But the core of the report is not about hardware or personnel -- it is about politics. Since the election of Lee Myung Bak in 2007, South Korea’s National Intelligence Service (NIS) has been involved in a series of major scandals:
- The online campaign against opposition presidential candidate Moon Jae-in in the fall of 2012, including on the part of the Cyber Command, a critical military unit created in 2010;
- the former NIS director’s release of a classified transcript from the October 2007 inter-Korean summit, also designed to discredit Moon, who had been Roh Moo Hyun’s chief of staff;
- the fabrication of evidence in a counter-espionage court case against Yoo Woo-sung;
- repeated politicization of intelligence on North Korea, including unsupported claims that North Korea was on the brink of collapse during the Lee Myung Bak presidency;
- and outright bribery and personal corruption, most notably on the part of Lee Myung Bak’s second NIS director Won Se-hun.

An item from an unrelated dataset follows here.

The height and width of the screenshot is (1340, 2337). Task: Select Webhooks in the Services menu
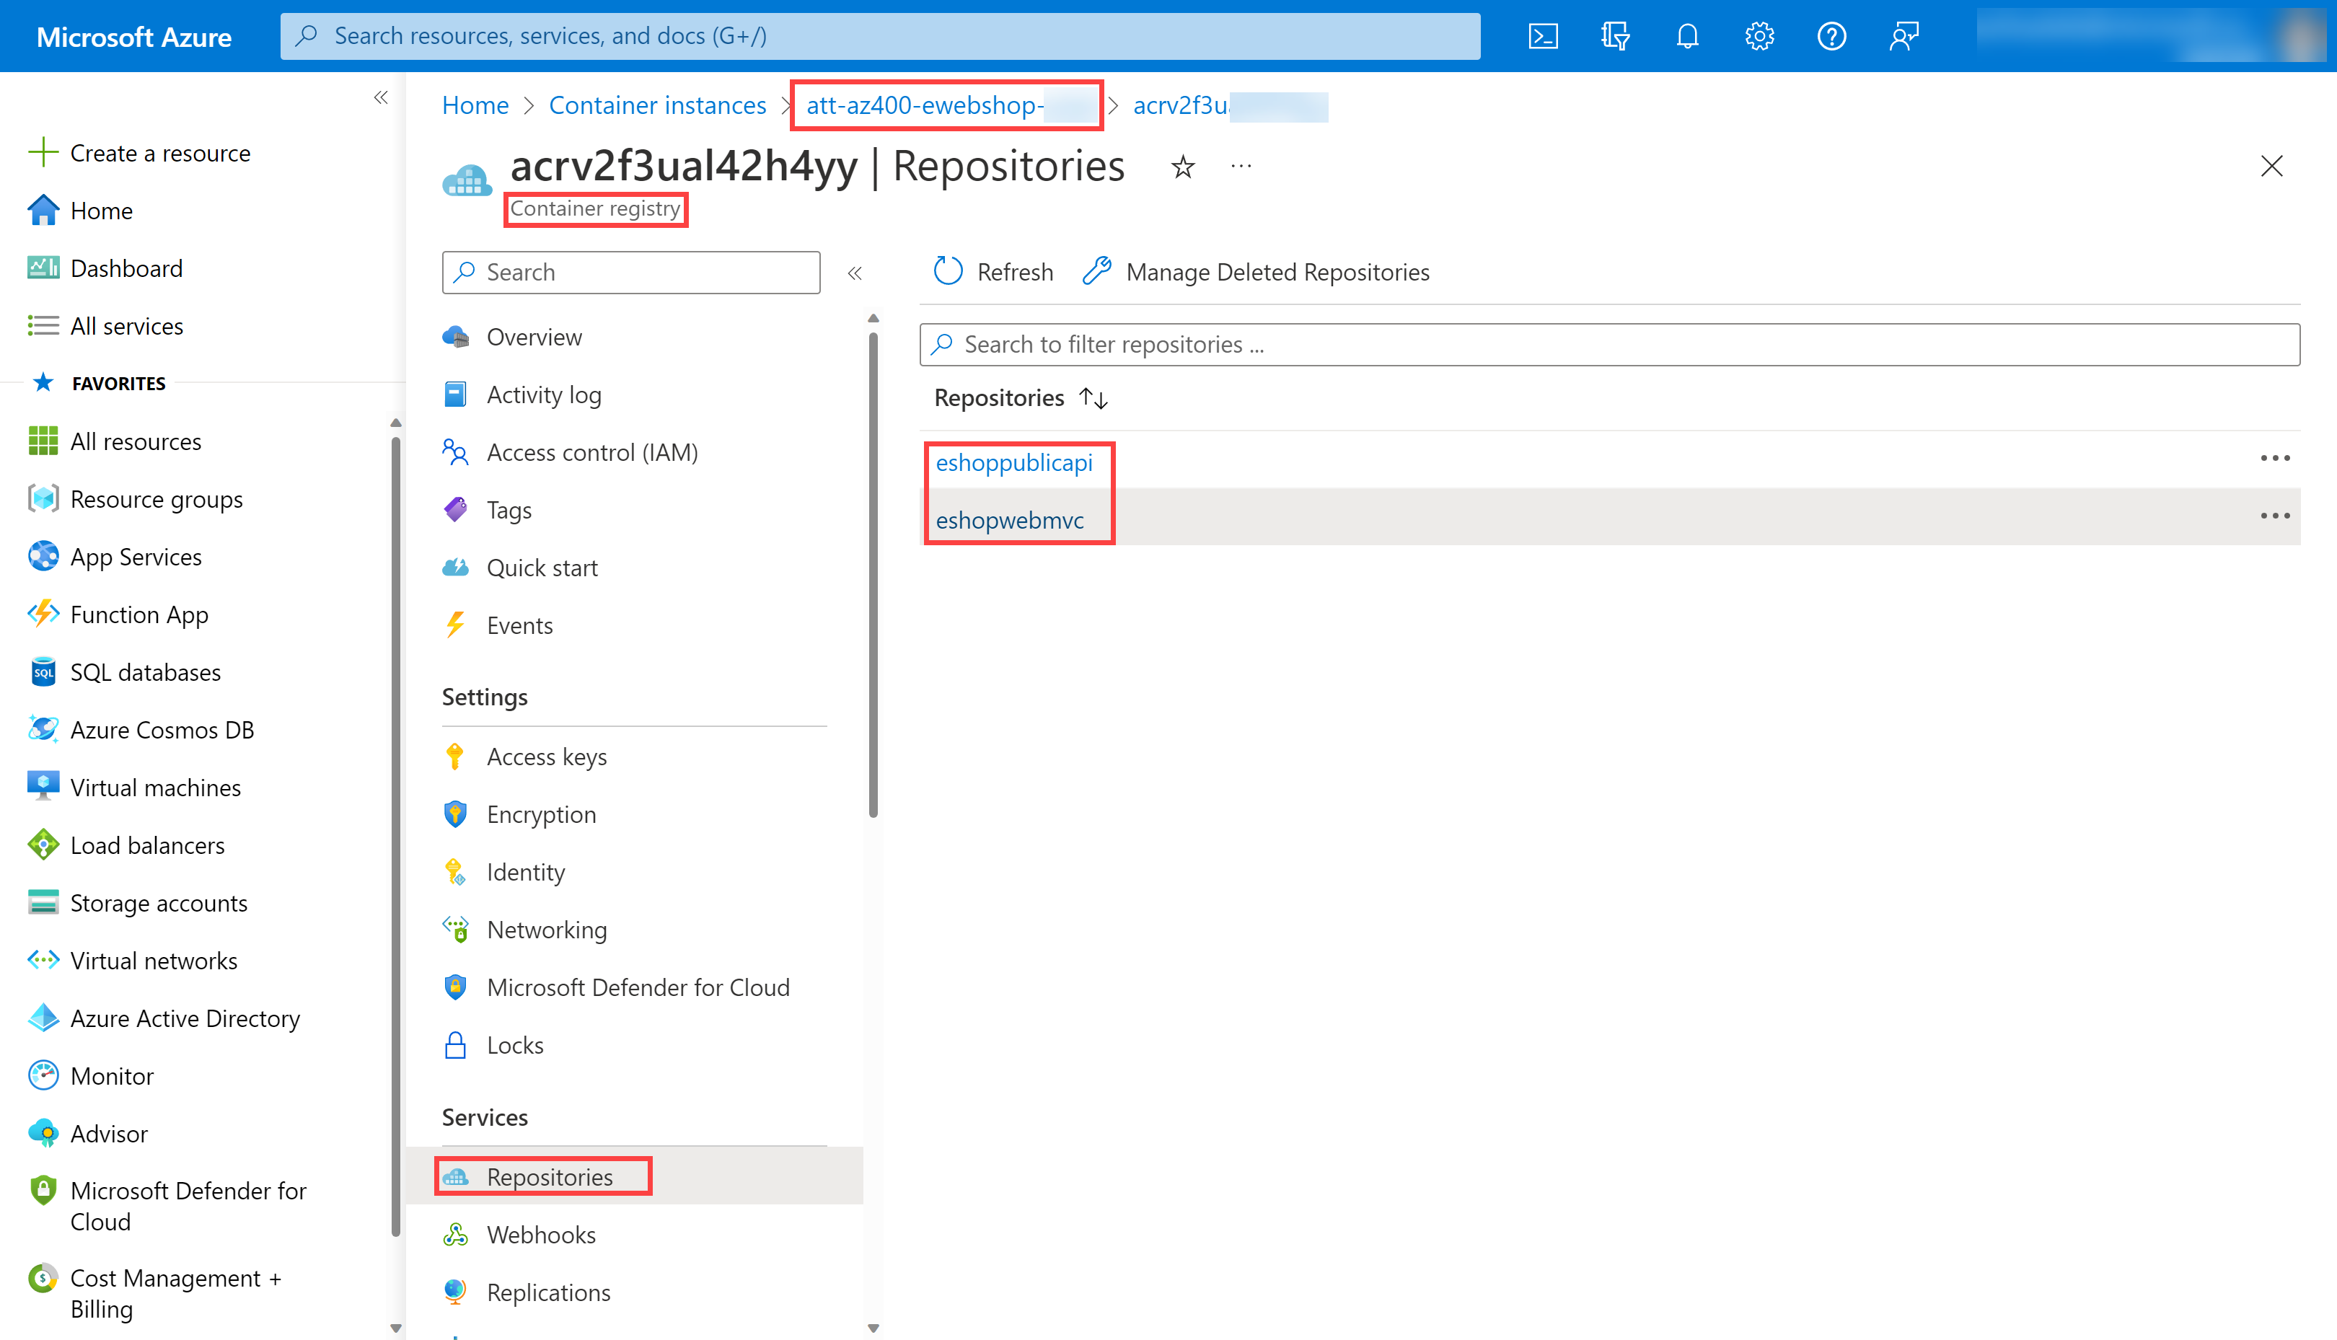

The report provides detailed, blow-by-blow accounts of each of these affairs, and how they have deeply polarized not only the debate over reform of the IC but politics more generally. A non-trivial share of the opposition electorate believes—a la Bush v. Gore—that the 2012 election was effectively stolen, and possibly with advance knowledge by Park Geun-hye herself (the Asan Institute’s report from last year on public reaction to the scandal is still worth reading).

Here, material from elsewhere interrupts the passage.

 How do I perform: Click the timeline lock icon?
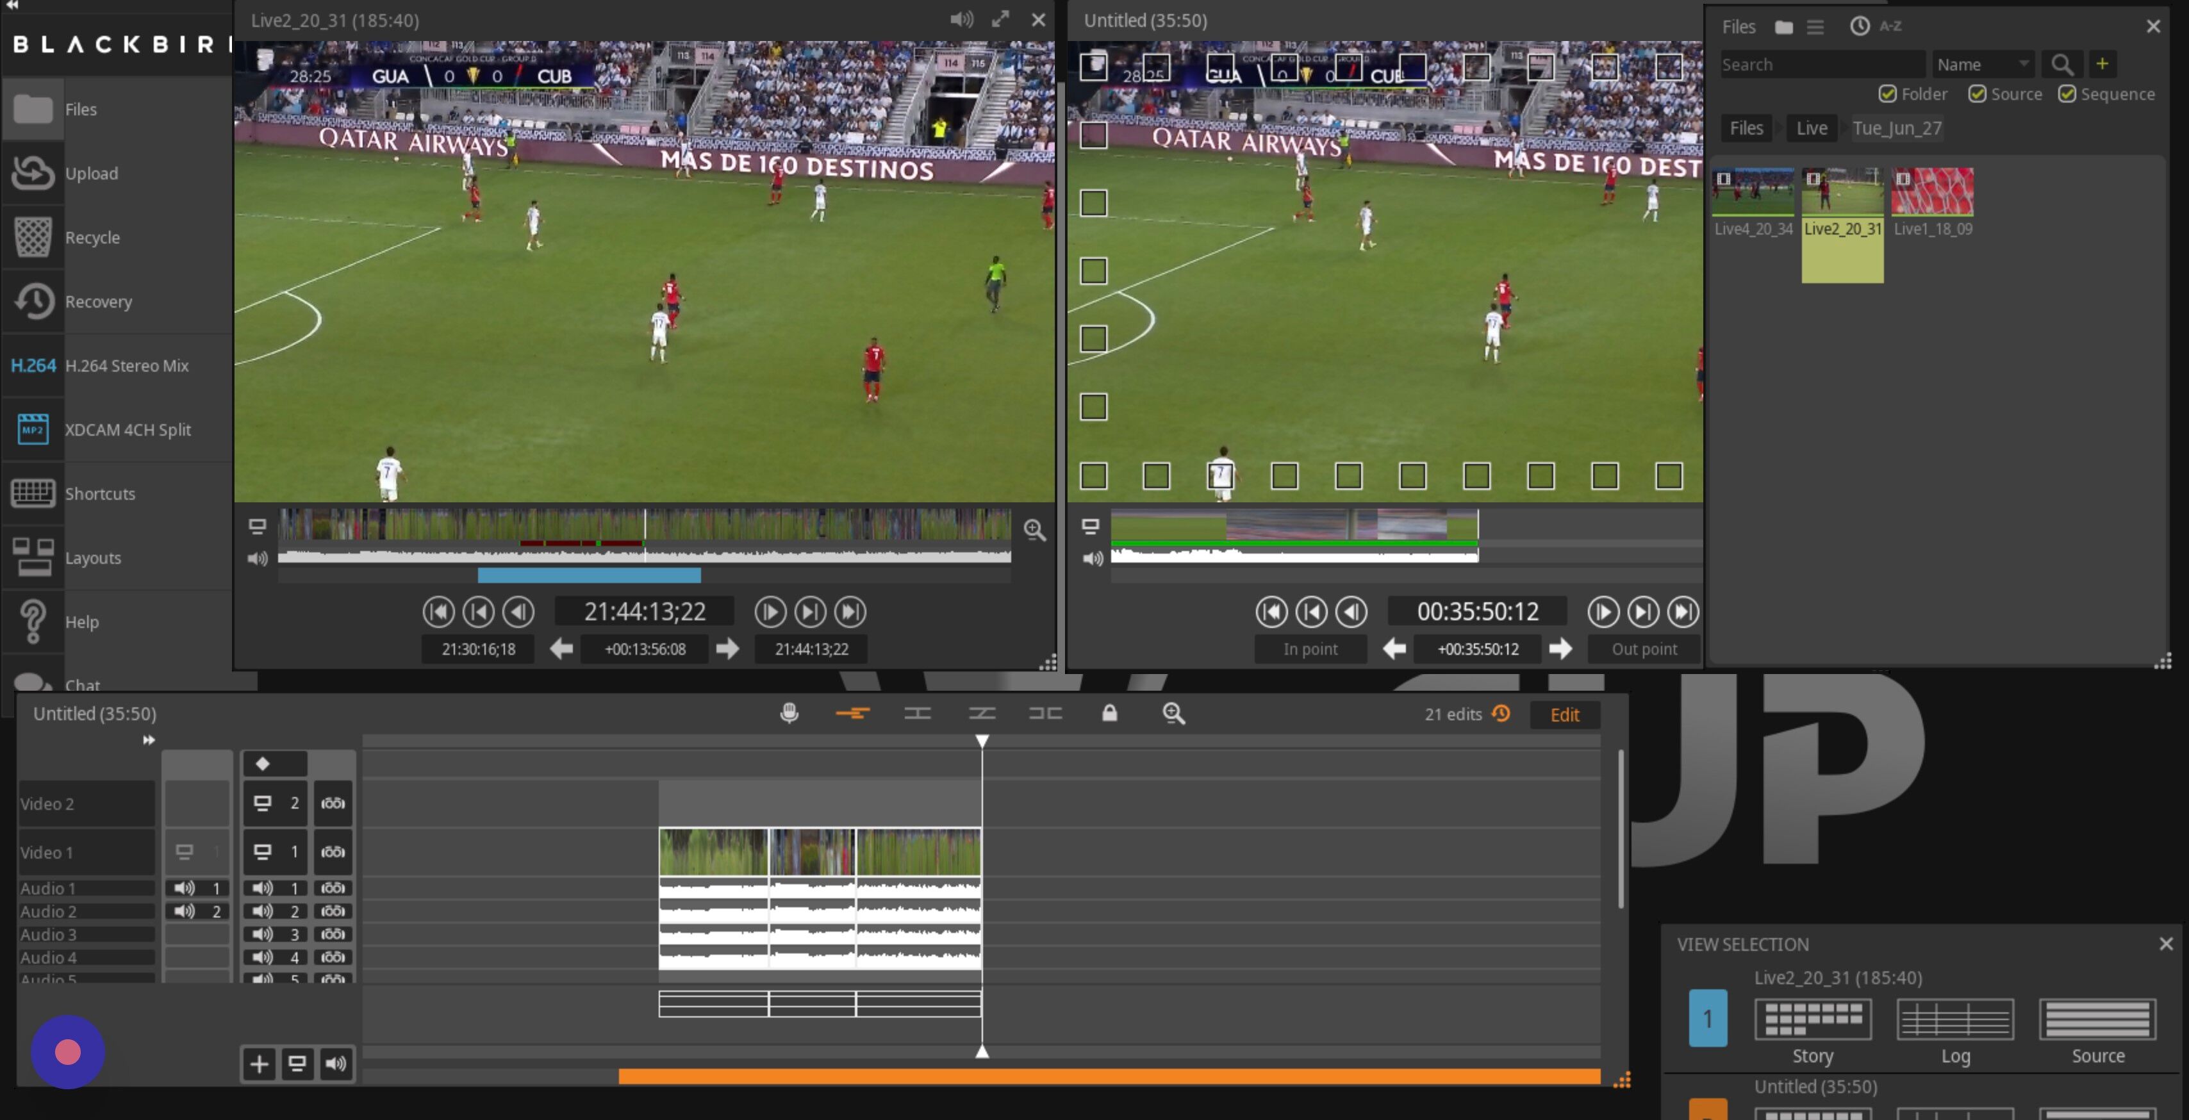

However, these scandals are only the tip of an iceberg that includes a long history of inappropriate domestic surveillance that can be traced to the formation of the KCIA following the Park Chun Hee coup in 1961. The ICG report shows that, even following important reforms under Kim Dae Jung, the INS remained remarkably shielded from oversight. Its director is appointed by the president without need of consent from the National Assembly. The National Assembly cannot summon the NIS director, its budgets are classified--even though they are estimated to run to roughly $1 billion a year—and even the organizational structure of the agency is confidential.
The central problem, however, is that the NIS—like its predecessors—maintains the authority to investigate subversion and domestic activities that are deemed to pose national security risks. This has resulted in the practice of NIS intelligence officers being embedded and monitoring political parties, lawmakers, mass media and other institutions.
The report walks through the deadlocked efforts to reform the INS and the divergent proposals coming from the two sides of the political aisle. The report shows that the proposals of the two parties in fact overlap on important points, including pulling back from domestic surveillance operations. But the Park administration—and the NIS—has clearly preferred to undertake self-reform measures pre-emptively rather than taking them through a legislative route that would raise the larger political issue of the integrity of the 2012 election.
This is an excellent report not only for understanding the ROK IC, but for understanding the major issues that have polarized the political system under the Park administration.